Micetto è figlio d’arte. Il padre è il capo indiscusso del cosiddetto clan degli zingari specializzati nel traffico di droga. La loro è una storia criminale di tutto rispetto. A quei tempi Micetto si atteggiava a boss della città. E guai a chi sgarrava. Teneva a stecchetto i suoi pusher, spesso costretti a spacciare perché tossicodipendenti, e non ammetteva concorrenza, di cui usava liberarsi facendo delle confidenze agli “sbirri”. Si cantava i pusher che non gli stavano bene. Micetto è sempre stato un pentito e un confidente della polizia, e a dirlo non siamo noi (sottolineiamo), ma il dottor Bombardieri (allora sostituto alla Dda di Catanzaro) durante la conferenza stampa dell’operazione Job Center. Queste le parole del dottor Bombardieri: “L’organizzazione ha dimostrato di saper gestire bene lo spaccio nel centro storico cosentino. Avevano una cassa comune, un’organizzazione verticistica e hanno perfino denunciato un soggetto, Zicaro, alle forze di polizia per farlo arrestare, visto che stava acquistando troppa importanza. Quando Zicaro fu fermato, Micetto e famiglia fecero una vera festa, con tanto di squilli di tromba, a casa loro, che abbiamo immortalato in un’intercettazione ambientale”.

Il figlio del boss che di giorno faceva il malandrino e la sera il confidente, ed è lui stesso a dirlo. È così che funziona tra gente di questa risma: fanno gli amici finchè gli conviene, e poi ti vendono per meno di cento lire. A confermare la diffusa presenza di confidenti nella mala cosentina  e le parole di Micetto, qualora ce ne fosse bisogno, una intercettazione tra due soggetti arresti nel blitz di Gratteri. È il 27 ottobre 2018, e gli investigatori intercettano una conversazione tra Andrea Greco e Pietro De Mari noto come “Coccobill”. Il Greco racconta all’amico quello che gli è accaduto il giorno prima: «Ieri, i carabinieri ad un posto di blocco, mi hanno smontato (…) venti pezzi ho buttato… Quello della Giulietta mi aveva già bloccato qua sotto! Meno male che sono stato intelligente! Come sono scappato (…) me ne sono scappato dietro il bigliardo! Menomale che il compare tuo l’aveva già buttata sotto là! Però inculachilé l’hanno trovata dopo». «Te l’hanno accollata?» chiede De Mari a Greco che risponde: «E come fanno ad accollarmela? (…) io ho detto, tu trovi un morto a cento metri ed è il mio il morto, che stai dicendo!?

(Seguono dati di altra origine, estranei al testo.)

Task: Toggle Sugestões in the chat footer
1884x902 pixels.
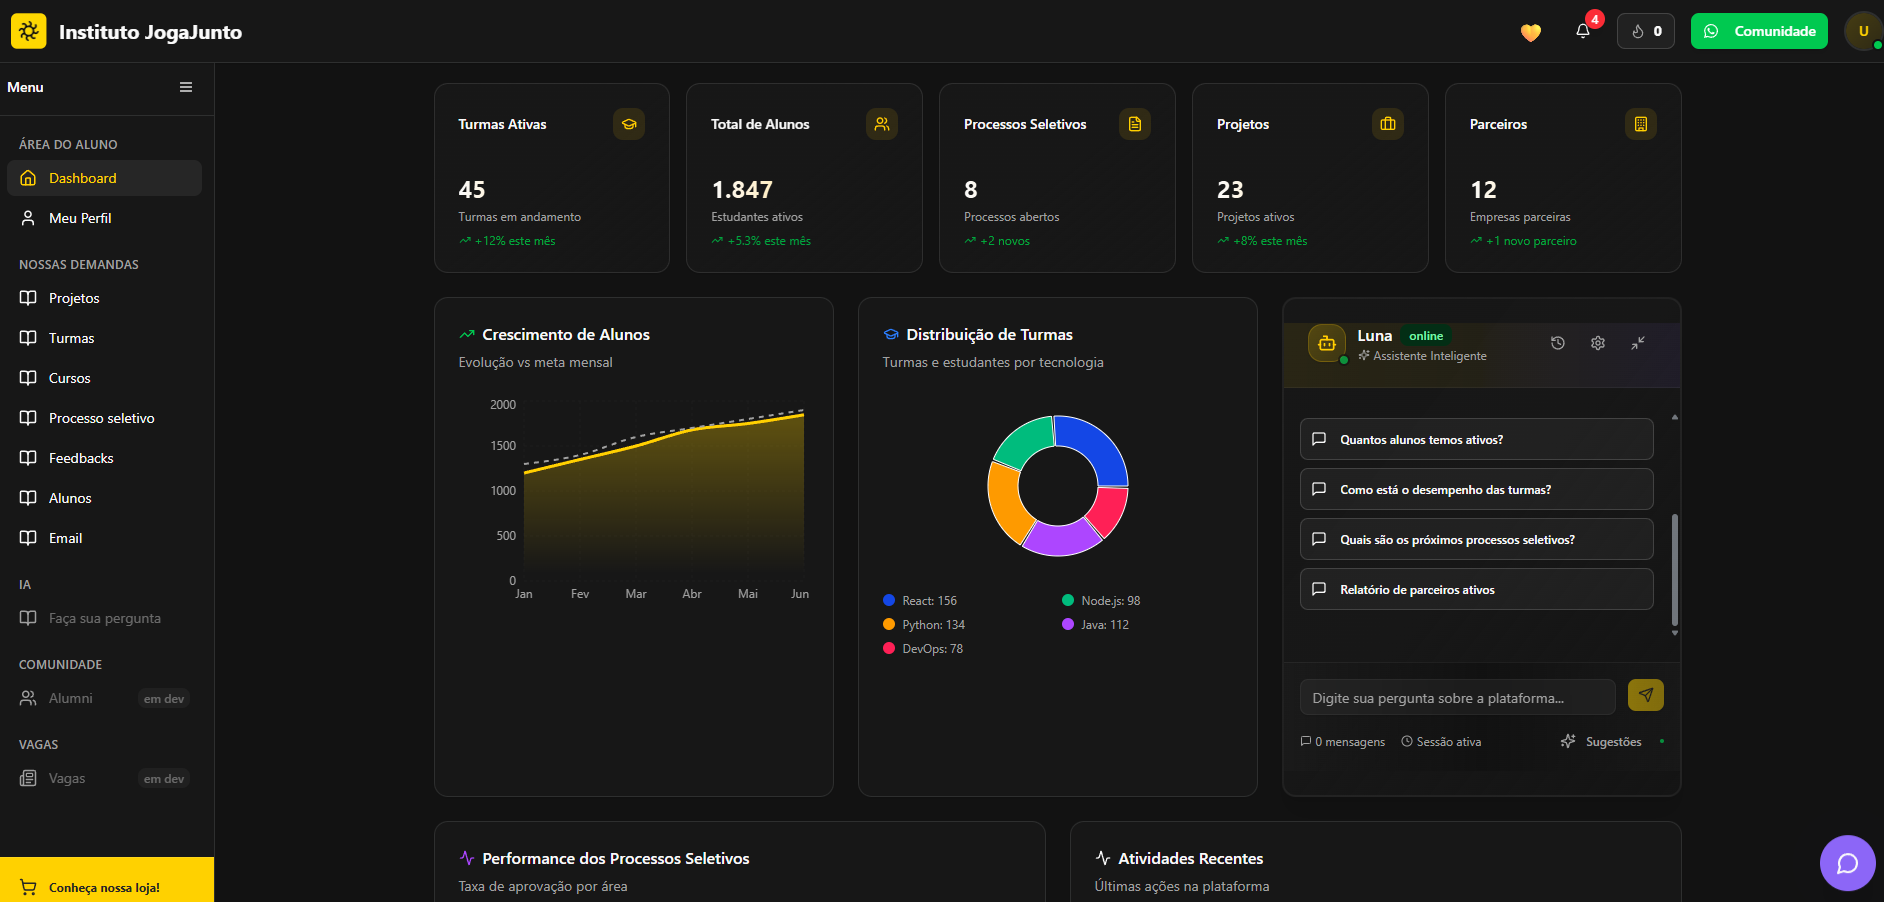Action: point(1602,742)
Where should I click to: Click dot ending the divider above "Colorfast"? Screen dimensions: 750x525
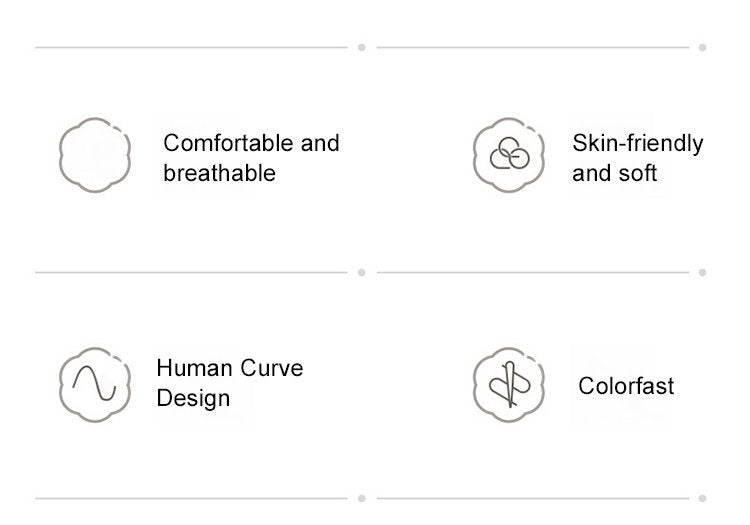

Ed è a questo punto che De Mari, dopo aver ascoltato il racconto, capisce che qualcosa non torna. Sembra quasi che i carabinieri sapessero già dello spostamento dello stupefacente, e che fossero lì in attesa del passaggio del Greco. E dice chiaramente all’amico: “Ce li mandano (…) non lo vuoi capire che ce li mandano!”. Ecco, i due si spiegano così l’episodio, non c’è dubbio che i carabinieri erano lì per via di una soffiata. E non serve un pentito per dire, a chi sceglie questa ignobile vita, che se non finisci in galera per chissà quale fortuna, stai tranquillo che prima o poi trovi chi ti ci manda. E non sono gli sbirri!